Let's say I have a list of of timestamps and associated indices of some event. I have M timestamps which are not evenly spaced. I would like to downsample this list to N < M in such a way that my timestamps will be more or less equally spaced, i.e I don't want to just take first N from M.
timestamps =
[(Timestamp('2013-10-05 12:52:00+0000', tz='UTC'), 0),
(Timestamp('2013-10-07 18:38:00+0000', tz='UTC'), 1),
(Timestamp('2013-10-12 11:30:00+0000', tz='UTC'), 5),
(Timestamp('2013-10-13 11:58:00+0000', tz='UTC'), 7),
(Timestamp('2013-10-14 17:26:00+0000', tz='UTC'), 11),
(Timestamp('2013-10-16 17:54:00+0000', tz='UTC'), 12),
(Timestamp('2013-10-17 21:26:00+0000', tz='UTC'), 14),
(Timestamp('2013-10-20 13:37:00+0000', tz='UTC'), 17),
(Timestamp('2013-10-22 18:16:00+0000', tz='UTC'), 18),
(Timestamp('2013-10-25 23:37:00+0000', tz='UTC'), 19),
(Timestamp('2013-10-26 13:36:00+0000', tz='UTC'), 20),
(Timestamp('2013-10-30 19:11:00+0000', tz='UTC'), 26),
(Timestamp('2013-11-07 21:13:00+0000', tz='UTC'), 28),
(Timestamp('2013-11-08 13:16:00+0000', tz='UTC'), 29),
(Timestamp('2013-11-15 18:19:00+0000', tz='UTC'), 32),
(Timestamp('2013-11-16 00:27:00+0000', tz='UTC'), 33),
(Timestamp('2013-11-16 18:55:00+0000', tz='UTC'), 35),
(Timestamp('2013-12-04 16:58:00+0000', tz='UTC'), 40),
(Timestamp('2013-12-18 09:48:00+0000', tz='UTC'), 47),
(Timestamp('2013-12-19 08:32:00+0000', tz='UTC'), 50)]
let's say M=20
like in the example above and and N=15
. Is there any smart/known way to do this?

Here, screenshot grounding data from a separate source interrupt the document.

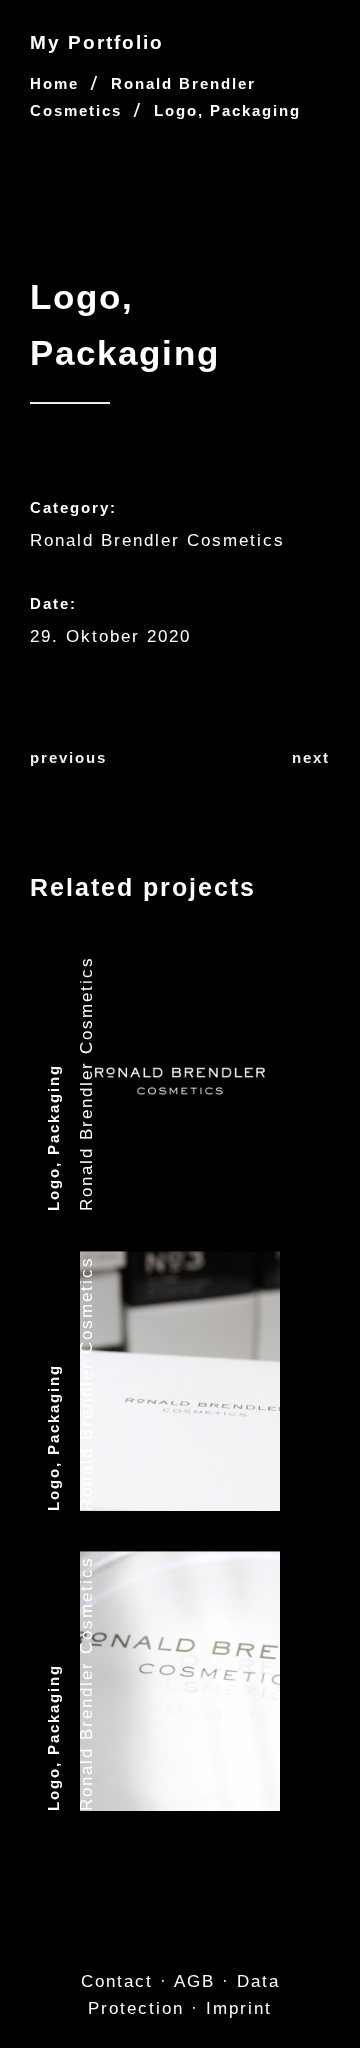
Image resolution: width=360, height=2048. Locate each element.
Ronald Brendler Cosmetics (157, 540)
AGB (194, 1981)
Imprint (239, 2008)
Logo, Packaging (53, 1137)
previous (68, 757)
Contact (117, 1981)
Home (54, 83)
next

The only thing that comes to my mind is calculating timedelta between each timestamp and then trying to do some search/optimization/genetic algorithm based on maximising median timedelta so that we dont get multiple points that are very close in time and some that are far away. Another option could be to generate N equally spaced points between start and end and try to match the closest existing ones to the artificial ones. I looked into pandas resample but it does not downsample the way I want, I need an exact N
number of elements to be left in my list. Any ideas, tips appreciated.